Onboarding background

One of the key things that we are looking to do in this phase of Manage Arrears is to get more users using the system. Currently out of the 14 patches in the Rents Arrears team only two are formally using Manage Arrears.

We had initial discussions about this and sketched out an approach, which would have seen us onboard users in groups of two patches at a time. Patches in Arrears are made up of a Credit Controller and a Legal Case Worker but Legal Case Workers are often shared across two patches. This would have meant onboarding 3 people at a time for several weeks. Until all the patches were onboard.

Onboarding remotely

We were also trying out a new approach to onboarding. The previous two patches had both been onboarded prior to the coronavirus pandemic where much more of the support could take place in person. 

As a result we tried out an approach where we put aside a chunk of time for a video call, where we kept the lines open but with most of the participants on mute. This meant that people could get on with their work but also ask questions if they needed it. 

This had its advantages: people were able to ask and answer questions and we were able to share screens to work through issues. It also had some disadvantages: as there was a lot of conversation, which meant that officers needed to leave to make calls and deal with other issues.

This session highlighted a number of things.

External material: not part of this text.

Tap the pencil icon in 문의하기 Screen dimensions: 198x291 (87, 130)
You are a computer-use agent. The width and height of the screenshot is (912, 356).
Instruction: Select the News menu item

The first was that it didn’t make sense to try and get people to start using the new system before automation had been turned on. There were a number of recommended actions that appeared to be mistakes. On investigation the recommendations were accurate but confusing as a result of the different processes and terminology between the two systems. 

Reaching a common picture of onboarding

Another thing that emerged from this was a lack of a common picture within the delivery team about the nature of the onboarding itself. We realised that we needed to be more aligned as to what exactly onboarding people on to the new system entailed and when we should be doing it. 

This has resulted in three concrete actions, the first is to narrow our immediate scope in terms of onboarding. Instead of looking at all 12 patches and rattling through them immediately, we are instead focusing on bringing 2 more on next week. The second is to make sure that we have turned off Universal Housing automation and turned on Manage Arrears automation prior to any further onboarding. 

The third, and probably most important, action is for us to come together as a team and ask the question: exactly what conditions need to be met, regarding the product and the team, for us to be confident to rollout to the remaining 10 patches?

There are a number of considerations, including around features and processes, which are pretty standard for this kind of discussion. In addition there ones that are unique to this remote working period. It is vital that we work through these together prior to planning further onboarding. 

Other highlights

We have really started to get our head around how we will get Service Charge data out of Universal Housing.

We have started to get a better understanding of the processes involved in court agreements.

We have started to refine our first iteration of the design for the Service Charge worktray, when this is completed we will be in a position to refine it further with stakeholders and then to start testing. 

We have continued to implement our first iteration of the informal (or non-court) agreements user interface.

Personally, I’ve been having one to one catch ups with every member of the team. This isn’t something I would normally do as part of my regular schedule whilst working on developing a product. I normally try and have these conversations more informally but this has proven difficult during remote working. I have been having these conversations throughout the week and have found them a really enjoyable way of connecting with the team despite being fully remote. I would definitely recommend them. 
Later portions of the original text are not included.